### Your objective
Could you copy word for word only the lines between the one containing "Click the dash cell in the BJK row" and the end of the listing below, both included, and leave out the pictures?

### Data to use
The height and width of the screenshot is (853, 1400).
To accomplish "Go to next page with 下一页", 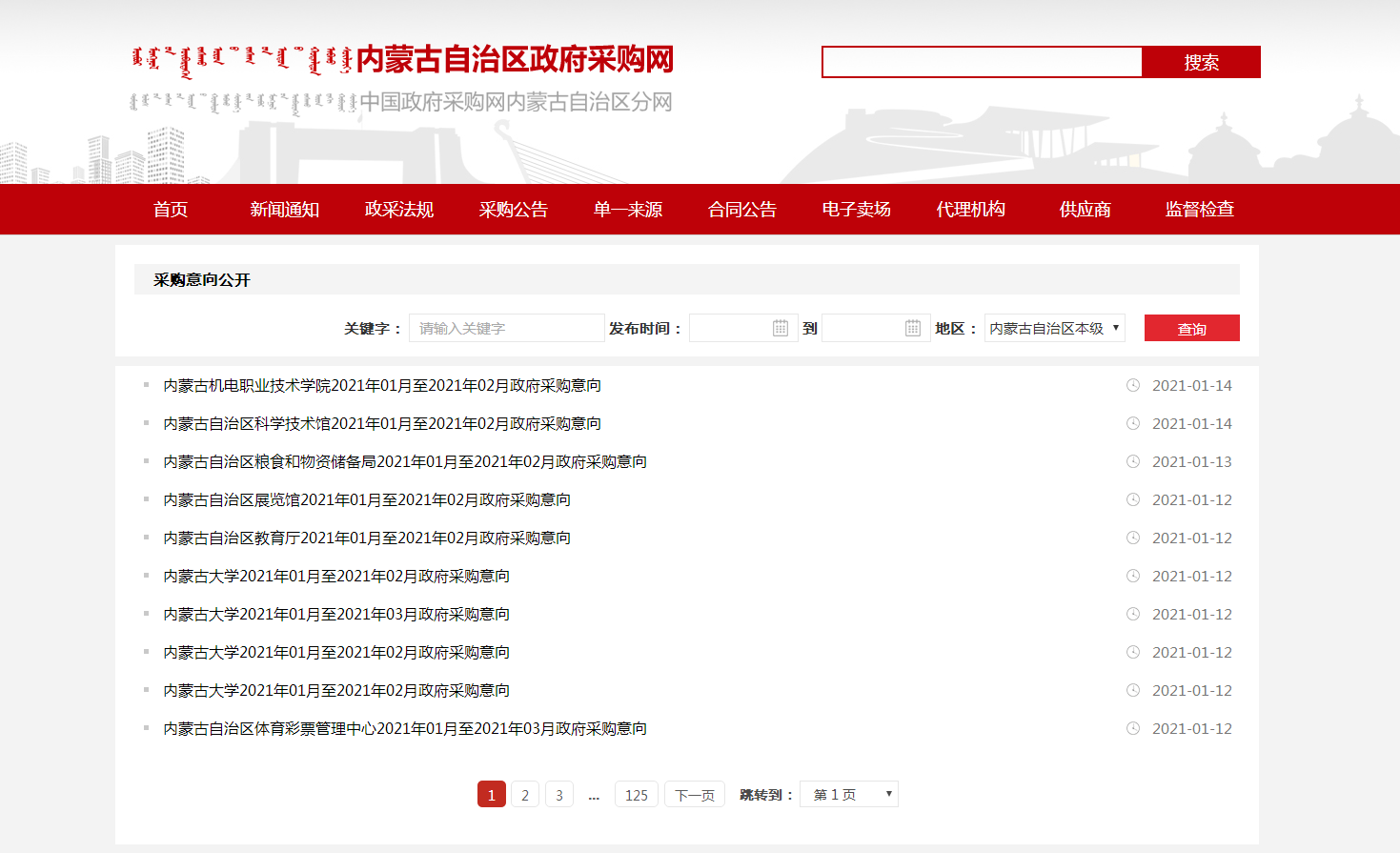I will [x=694, y=795].
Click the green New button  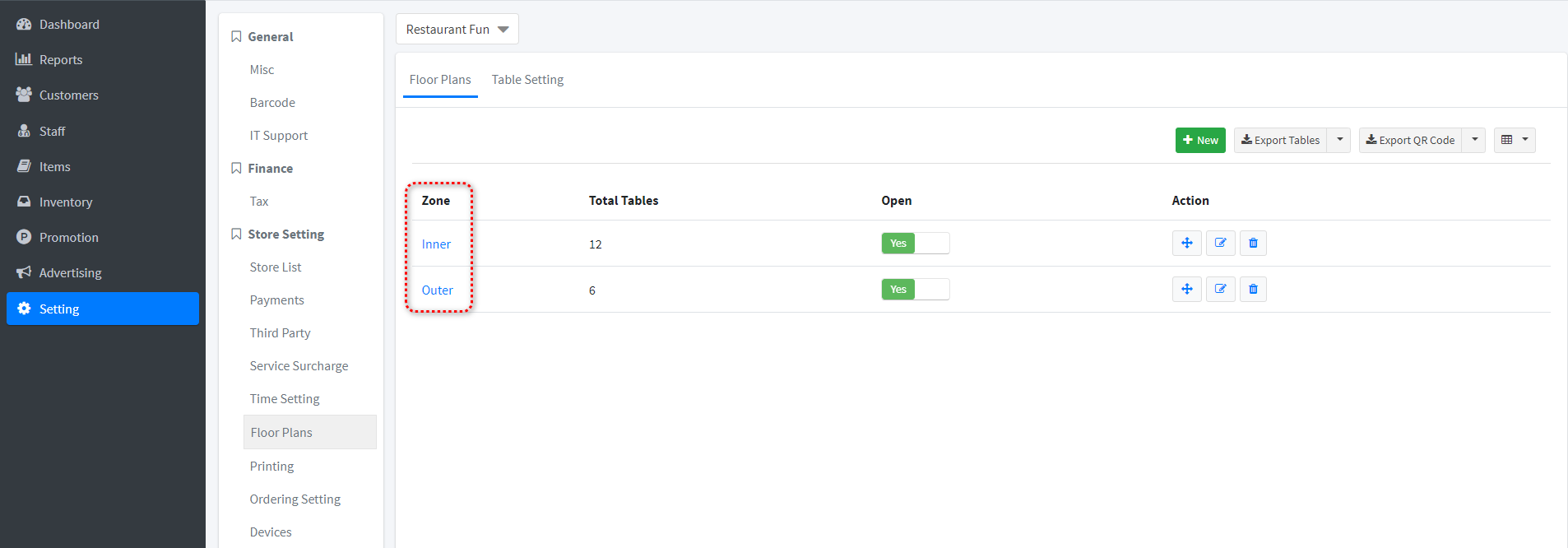1200,140
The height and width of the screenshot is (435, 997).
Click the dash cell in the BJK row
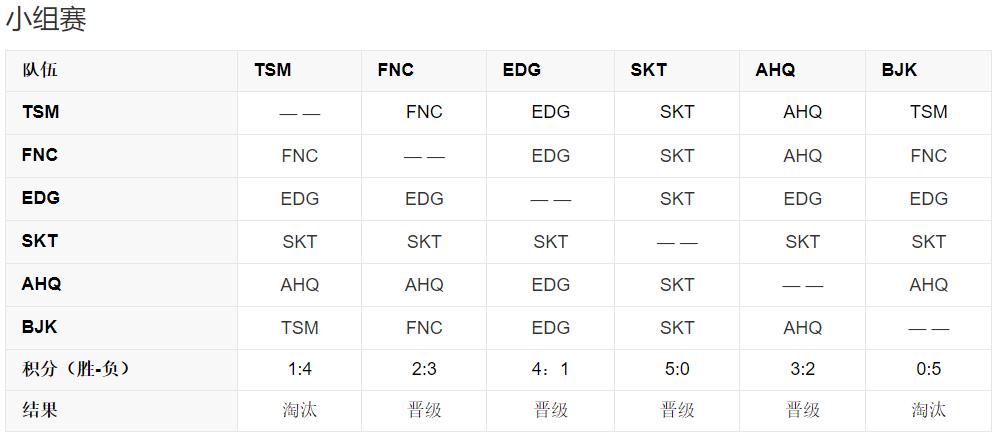click(x=929, y=328)
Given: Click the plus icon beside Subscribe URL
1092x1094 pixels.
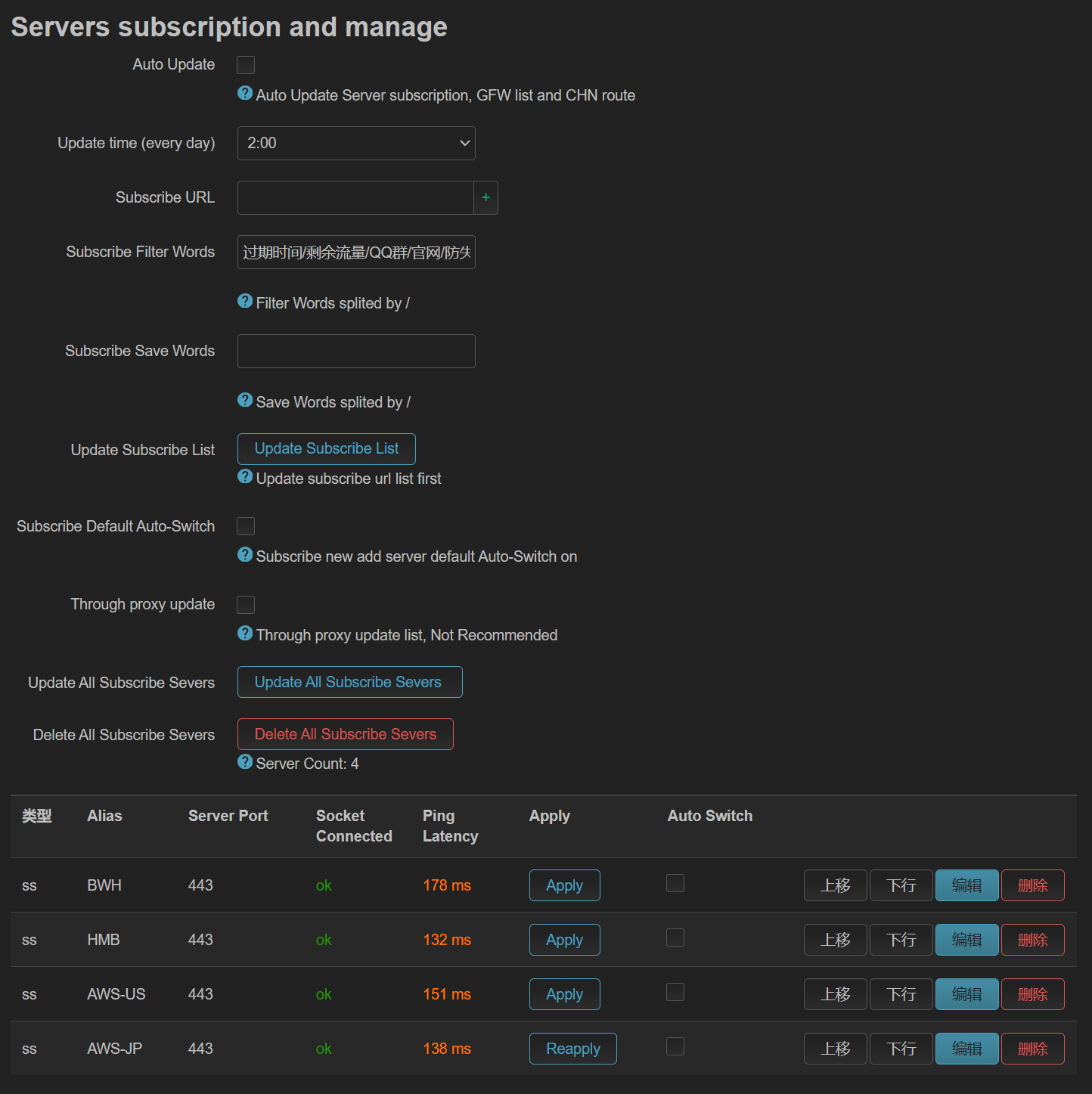Looking at the screenshot, I should [486, 197].
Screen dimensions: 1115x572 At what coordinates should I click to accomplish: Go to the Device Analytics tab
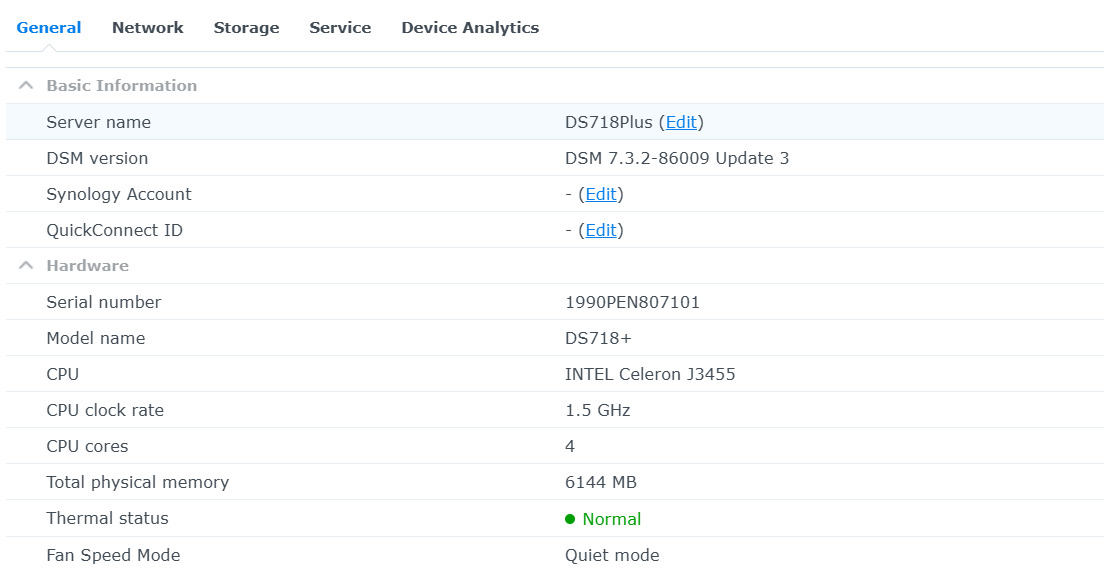tap(470, 28)
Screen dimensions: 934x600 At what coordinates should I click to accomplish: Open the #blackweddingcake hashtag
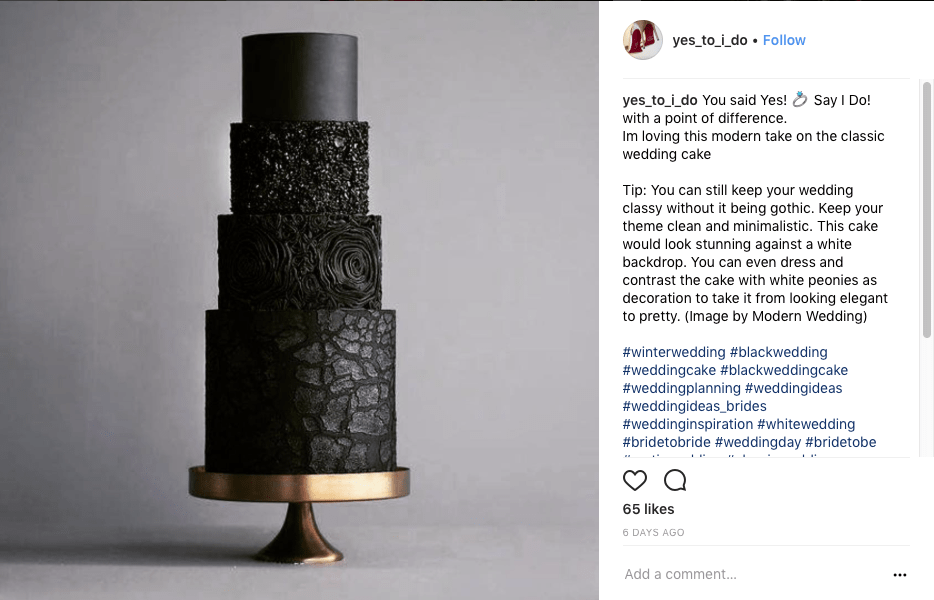pos(783,370)
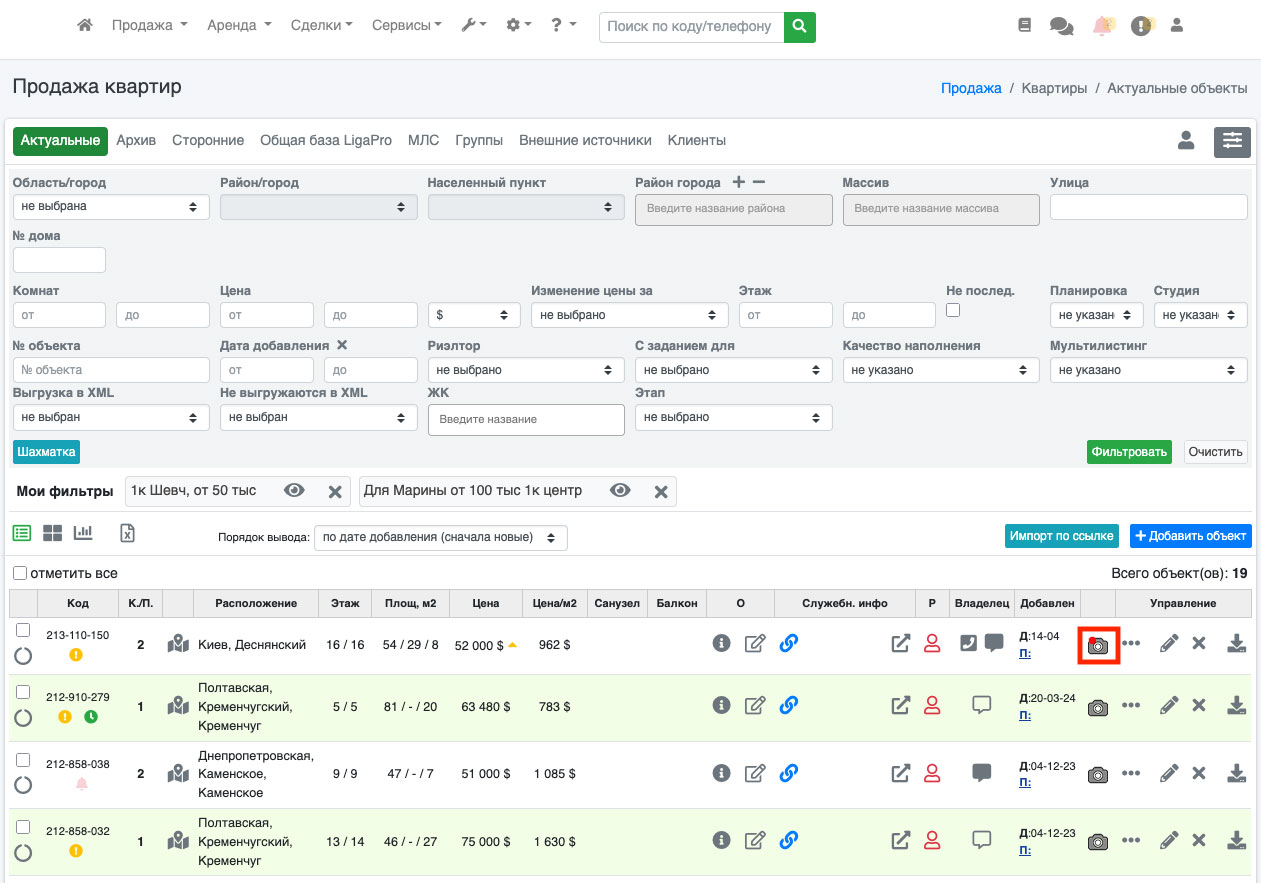Open chat messages icon in top bar
This screenshot has width=1261, height=883.
(1061, 27)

### Result
Click the dash cell in the BJK row
click(x=929, y=328)
Given: Click the plus icon beside Subscribe URL
1092x1094 pixels.
Looking at the screenshot, I should [486, 197].
Screen dimensions: 1115x572 At what coordinates should I click to accomplish: Go to the Device Analytics tab
tap(470, 28)
Screen dimensions: 934x600 At what coordinates should I click to accomplish: Open the #blackweddingcake hashtag
pos(783,370)
Open chat messages icon in top bar
This screenshot has width=1261, height=883.
(1061, 27)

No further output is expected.